*SUPPLIED MATERIAL*
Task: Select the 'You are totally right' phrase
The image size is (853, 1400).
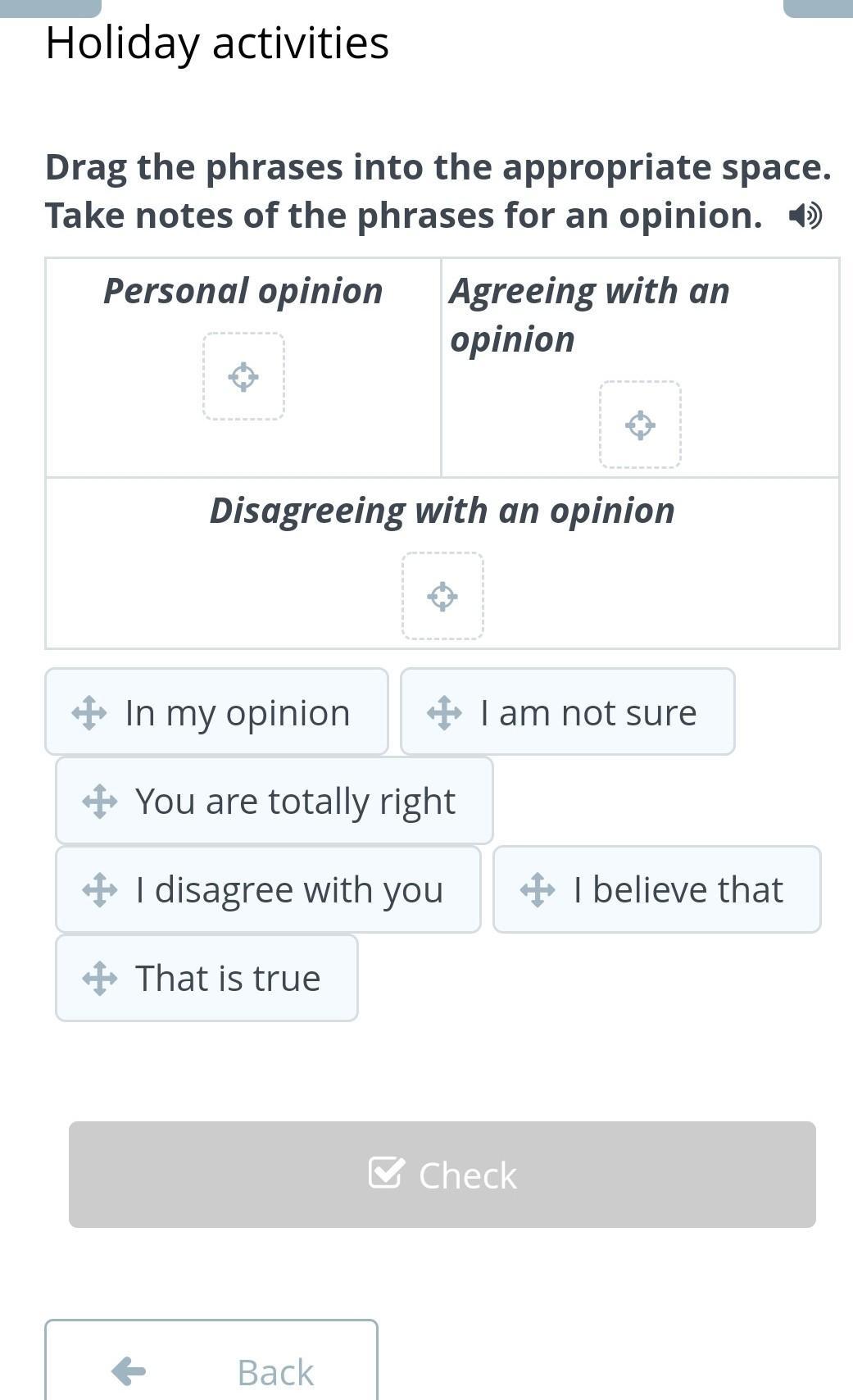Action: [274, 800]
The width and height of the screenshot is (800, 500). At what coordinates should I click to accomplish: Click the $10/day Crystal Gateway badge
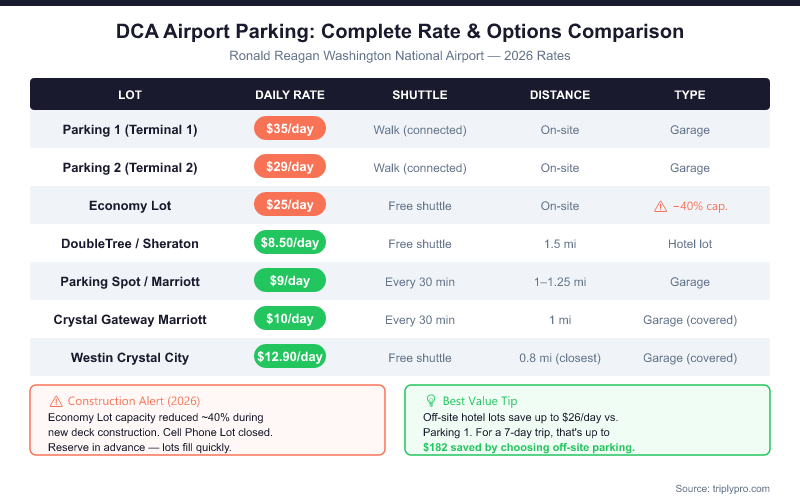point(290,320)
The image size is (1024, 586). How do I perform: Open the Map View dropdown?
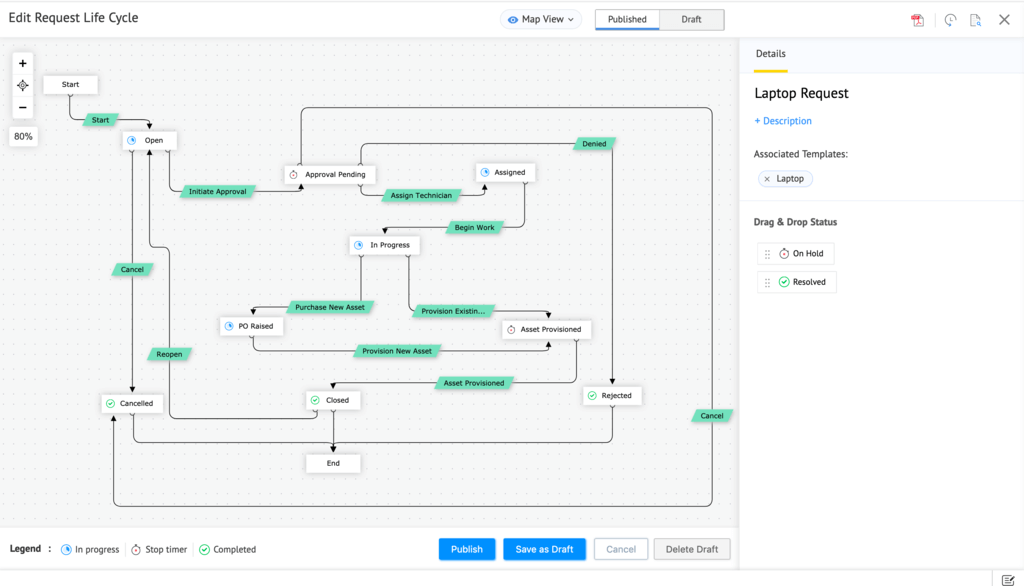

*THE PROBLEM*
An exact copy of every entry, minus the pictures, is what you should return.

*SOLUTION TO THIS EXERCISE*
Task: Select the 'You are totally right' phrase
The image size is (853, 1400).
Action: [274, 800]
The width and height of the screenshot is (800, 500). At what coordinates should I click to accomplish: Click the $10/day Crystal Gateway badge
point(290,320)
The image size is (1024, 586). How do I perform: Open the Map View dropdown?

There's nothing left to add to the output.